For argument’s sake, let’s say that Obama’s plan to save the economy by raising taxes on the most productive segments of our society, creating millions of useless government jobs, and subsidizing windmills and failing companies actually works. In a year or two, the country is experiencing a period of economic growth. The stock market is skyrocketing. Home sales are booming and jobs are plentiful. Will we have more or fewer people on welfare?
The answer would appear to be obvious: “Why fewer, of course.” Most reasonable people would expect that to be the goal, but if that is your final answer, you would be wrong.
With the Great Society programs initiated by Lyndon Johnson in 1965, welfare became a way of life for many people. For the first time in our nation’s history people who were not elderly or disabled, who simply did nothing, began receiving a living courtesy of the American taxpayer.
These programs were supposed to be a temporary helping hand, but with no work requirements and a seemingly endless supply of federal money provided to the states for this purpose, it was not at all surprising that people began taking advantage of the system.

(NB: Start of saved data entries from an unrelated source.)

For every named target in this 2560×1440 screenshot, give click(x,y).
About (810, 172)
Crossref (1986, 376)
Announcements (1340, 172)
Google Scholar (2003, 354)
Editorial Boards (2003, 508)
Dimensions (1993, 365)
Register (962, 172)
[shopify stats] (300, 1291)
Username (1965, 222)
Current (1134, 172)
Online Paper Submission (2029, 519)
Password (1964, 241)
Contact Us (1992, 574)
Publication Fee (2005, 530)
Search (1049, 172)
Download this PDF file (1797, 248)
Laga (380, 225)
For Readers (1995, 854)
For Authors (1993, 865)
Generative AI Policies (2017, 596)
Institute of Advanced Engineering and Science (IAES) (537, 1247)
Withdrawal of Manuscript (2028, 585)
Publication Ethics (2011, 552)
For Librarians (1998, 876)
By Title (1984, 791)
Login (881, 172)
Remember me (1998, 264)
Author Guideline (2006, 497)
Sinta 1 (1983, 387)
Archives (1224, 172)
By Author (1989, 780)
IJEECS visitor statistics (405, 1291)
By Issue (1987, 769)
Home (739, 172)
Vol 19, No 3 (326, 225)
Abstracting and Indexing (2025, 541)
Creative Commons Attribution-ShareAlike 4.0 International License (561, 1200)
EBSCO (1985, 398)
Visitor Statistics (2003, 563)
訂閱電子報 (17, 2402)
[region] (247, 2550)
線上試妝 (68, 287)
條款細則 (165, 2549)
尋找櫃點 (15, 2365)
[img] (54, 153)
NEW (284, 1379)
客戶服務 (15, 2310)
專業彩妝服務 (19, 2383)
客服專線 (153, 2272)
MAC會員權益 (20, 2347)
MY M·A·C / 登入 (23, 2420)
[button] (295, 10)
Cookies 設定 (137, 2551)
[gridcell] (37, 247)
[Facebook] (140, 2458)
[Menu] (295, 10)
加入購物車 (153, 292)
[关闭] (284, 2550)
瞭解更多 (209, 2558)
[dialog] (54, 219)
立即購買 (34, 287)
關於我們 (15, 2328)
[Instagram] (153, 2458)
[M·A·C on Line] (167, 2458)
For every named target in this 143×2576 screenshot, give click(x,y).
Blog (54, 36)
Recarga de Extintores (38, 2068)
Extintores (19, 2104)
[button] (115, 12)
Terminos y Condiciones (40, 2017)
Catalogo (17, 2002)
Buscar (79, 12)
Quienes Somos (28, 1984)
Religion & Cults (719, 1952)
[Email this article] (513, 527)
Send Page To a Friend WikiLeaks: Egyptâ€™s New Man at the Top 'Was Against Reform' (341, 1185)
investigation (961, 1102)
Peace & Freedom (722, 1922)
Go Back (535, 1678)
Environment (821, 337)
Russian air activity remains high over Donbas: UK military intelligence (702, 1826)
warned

Much of this money went to able-bodied single mothers under the Aid to Families with Dependent Children (AFDC) program. Not happy at home? All you have to do is get pregnant out of wedlock and you can get free housing, free food, free health care and free money. What a deal!
Many teenagers were sucked into this system, but it wasn’t long before older women began following suit. Why not? If you marry, in most cases you have to work to provide for your family. If you shack up, you can live off the state.
In 1996 that began to change after welfare reforms were forced on President Clinton by the Republican Congress and AFDC was replaced by Temporary Assistance to Needy Families (TANF). As a result, there has been a 60 percent drop in welfare caseloads and 1.6 million fewer children living in poverty — a success that President Clinton was happy to claim as his very own!
With the passage of the so-called economic stimulus bill designed by the Democrat-run Congress and promoted by President Barack Obama, the perverse incentives that actually reward states for enrolling and keeping people on the public dole are baaack!
The biggest change that occurred in 1996 was the way in which federal money was distributed to the states. Instead of rewarding states by giving them more money for every welfare recipient they sign up, the states were given block grants based on overall population with incentives to move people from welfare to work.
Some people are under the misguided impression that when the number of caseloads went down the country saved money. It should have, but it didn’t. Tucked into the 1996 reforms was a liberal boondoggle called “maintenance of effort.” That means, that as long as there is anyone left on welfare, states received the same amount of money as they did before, with additional money added each and every year. They just had to find more creative ways to spend it. Make sense? Of course not but that is the way the liberal mind works.
With the economic stimulus package, we will go back to rewarding states for increasing their caseloads. Robert Rector of the Heritage Foundation, one of this country’s leading experts on poverty, says this is actually worse than the old AFDC programs because, under the new system, the payoff to the states is greater. Unfortunately, the education and work requirements, which always had big loopholes, will go by the boards because the incentives for states to move people from welfare to work are gone.
This is not simply wrong. It is cruel! When the education and work requirements are not enforced, when every need is provided by the state, the individual loses his or her incentive to find work. The longer the individual remains unemployed, the more doubts that individual has about his or her ability to succeed. After a while, these doubts are replaced by fear and, in an effort to cope, fear is replaced by an attitude of acceptance or even entitlement.
The negative effects on children raised by a welfare recipient are legion. Furthermore, these children are more likely to be dependent on the state when they reach adulthood. They become trapped in the system and taxpayers are trapped into supporting them.
During the presidential campaign, Barack Obama praised those 1996 reforms. Now we know that this was just another cheap political stunt.